No texto sobre os Redentoristas Transalpinos, quais são todas as pessoas chamadas de "Dom" ou "D."? Liste os nomes.

* [Trecho fornecido]:
----

Michael Mary declarou, porém, que pretendia obter o reconhecimento canônico como ordem. Como Papa Stronsay pertence à diocese de Aberdeen, a autoridade responsável era Dom Hugh Gilbert, um bispo beneditino. No processo de regularização, houve algumas mudanças: o hábito dos religiosos foi modificado para diferenciá-los dos redentoristas regulares, e o nome oficial passou a ser “Filhos do Santíssimo Redentor”. Desde então, “Redentoristas Transalpinos” tornou-se apenas uma designação informal.
Em 2012, D. Hugh Gilbert erigiu formalmente a comunidade como ordem de direito diocesano. Em 2017, o grupo expandiu-se para a Nova Zelândia, estabelecendo-se na diocese de Christchurch. Até então, a história parecia um caso de sucesso do projeto litúrgico de Bento XVI, que buscava promover a unidade e a paz litúrgica dentro da Igreja.
Mas tudo mudou. Em 2017, a imprensa neozelandesa revelou que os religiosos haviam realizado exorcismos sem autorização, inclusive em crianças, causando traumas psicológicos. A emissora Newshub relatou, com base em ex-membros, fiéis e instituições de apoio psicológico, ao menos sete casos de exorcismos. Dom Paul Martin, antecessor do atual bispo Dom Michael Gielen, confirmou apenas dois casos autorizados. Os religiosos negaram as acusações, afirmando que não haviam realizado exorcismos sem permissão nem em menores.
Após as reportagens, o Dicastério para os Institutos de Vida Consagrada ordenou uma visita apostólica à comunidade. Os resultados, conduzidos pelo bispo australiano D. Robert McGuckin, não foram tornados públicos, mas pareceram suficientemente graves para que D. Michael Gielen agisse com firmeza. Em julho de 2024, ele expulsou a comunidade da diocese e proibiu seus sacerdotes de exercerem funções sacerdotais.
Os recursos apresentados pelos religiosos ao Vaticano foram rejeitados em 2025. Em carta ao bispado, Gielen informou que a Santa Sé confirmara a decisão e declarou ilícitos os sacramentos ministrados pelos membros do grupo.
Essa derrota marcou uma virada. Em outubro de 2025, o capítulo geral do grupo reuniu-se em Papa Stronsay e publicou uma carta aberta “aos bispos, sacerdotes, religiosos e fiéis católicos”. O texto, na prática, constitui um ato de ruptura. Segundo o direito canônico, há cisma quando se recusa a submissão ao Papa ou a comunhão com os membros da Igreja sujeitos a ele. Embora a carta reafirme a “profunda comunhão com a Santa Mãe Igreja”, ela rejeita a autoridade do bispo de Christchurch e afirma que a “cadeia de comando” foi rompida.

----

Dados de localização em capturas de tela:
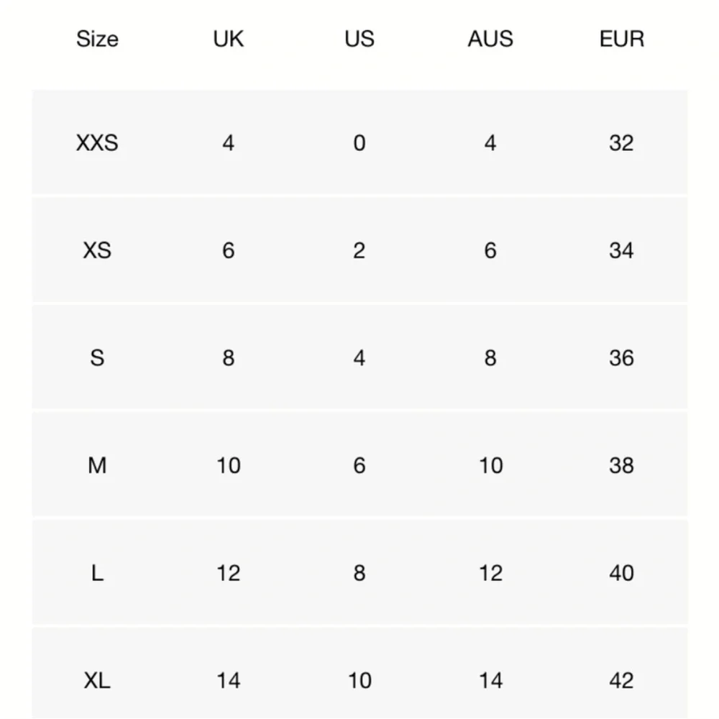Select EUR value 36 in S row
Viewport: 719px width, 719px height.
click(x=621, y=357)
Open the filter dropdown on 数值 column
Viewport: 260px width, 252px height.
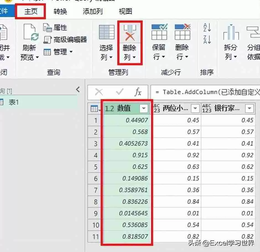[144, 108]
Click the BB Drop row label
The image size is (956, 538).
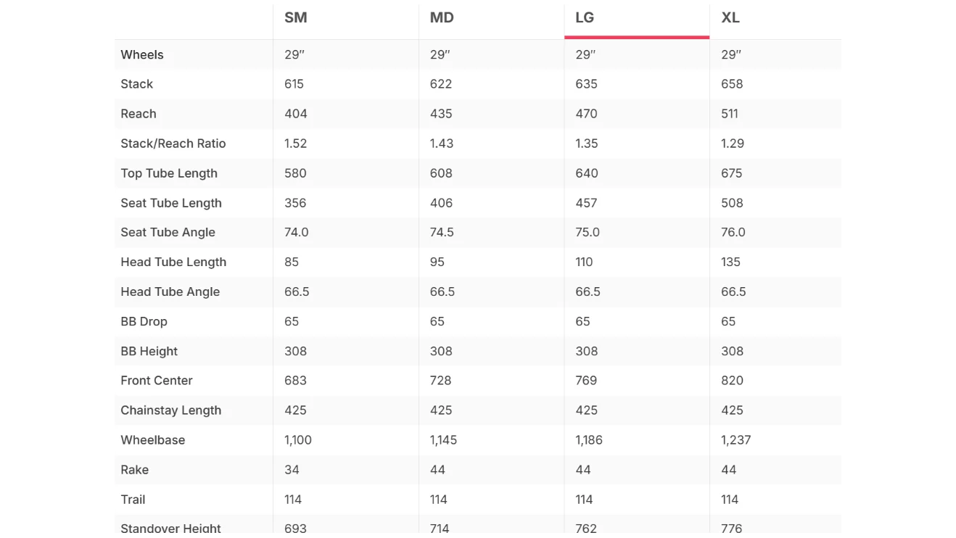144,322
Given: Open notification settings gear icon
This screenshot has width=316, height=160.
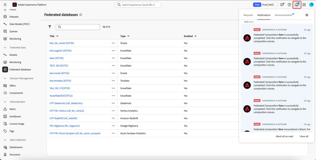Looking at the screenshot, I should pyautogui.click(x=307, y=15).
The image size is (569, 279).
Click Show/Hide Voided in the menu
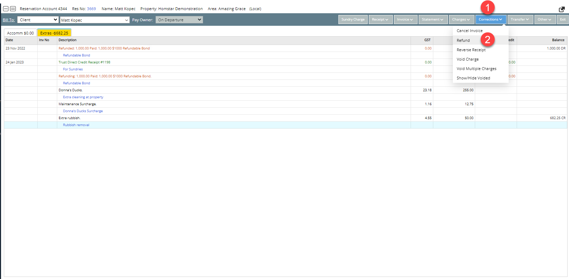tap(473, 78)
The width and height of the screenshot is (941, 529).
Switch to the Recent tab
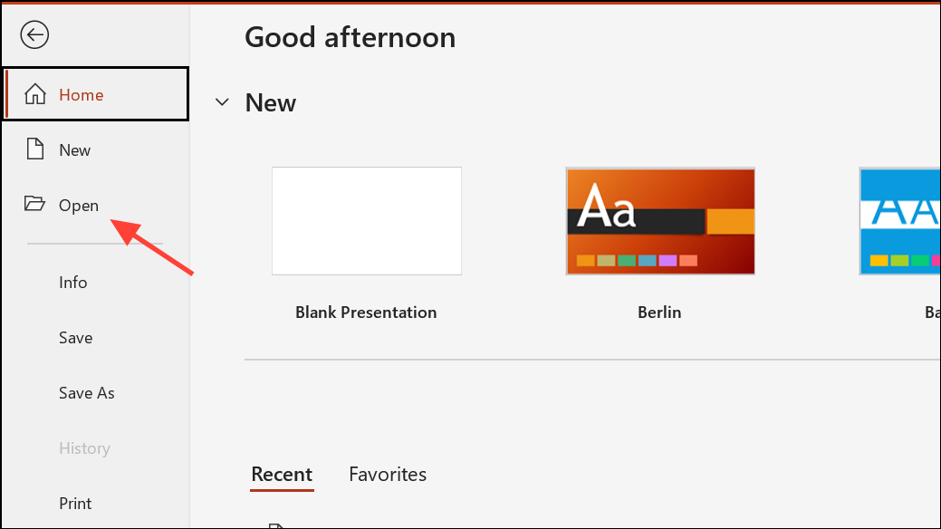[282, 475]
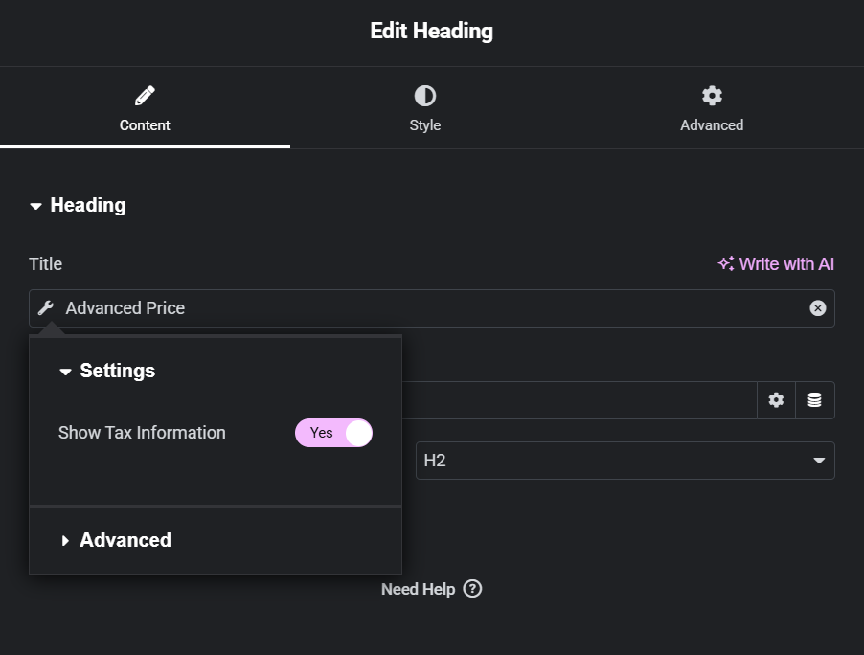864x655 pixels.
Task: Click the wrench icon in the Title field
Action: click(46, 308)
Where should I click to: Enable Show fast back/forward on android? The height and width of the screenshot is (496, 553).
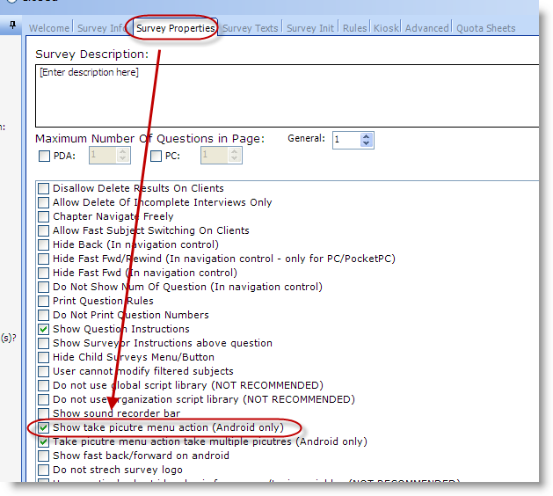(x=43, y=456)
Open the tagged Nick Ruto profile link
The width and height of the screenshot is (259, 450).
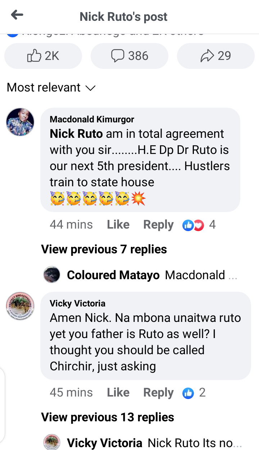pos(76,133)
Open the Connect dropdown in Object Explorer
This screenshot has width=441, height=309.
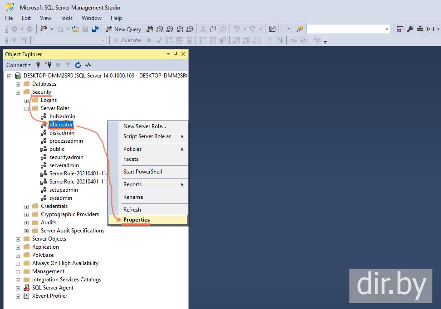[x=19, y=65]
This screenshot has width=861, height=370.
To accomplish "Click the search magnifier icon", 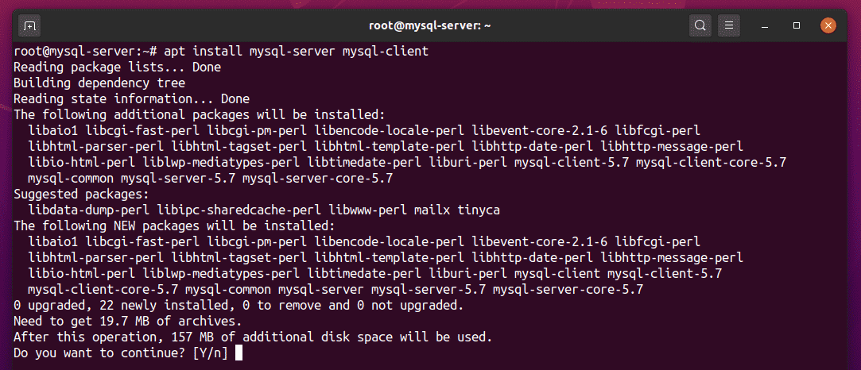I will pyautogui.click(x=700, y=26).
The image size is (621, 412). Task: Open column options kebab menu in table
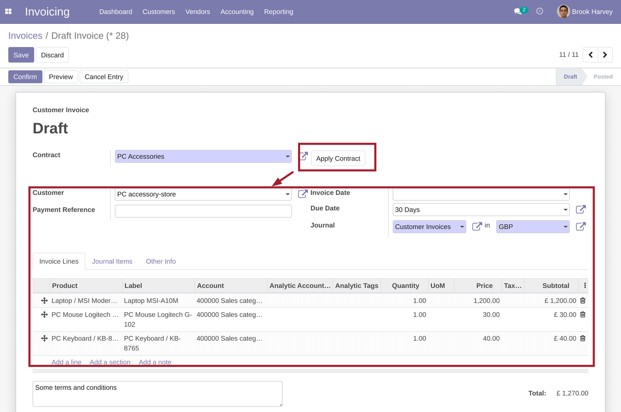[585, 285]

----

* [Exercício resolvido]:
Hugh Gilbert
Paul Martin
Michael Gielen
Robert McGuckin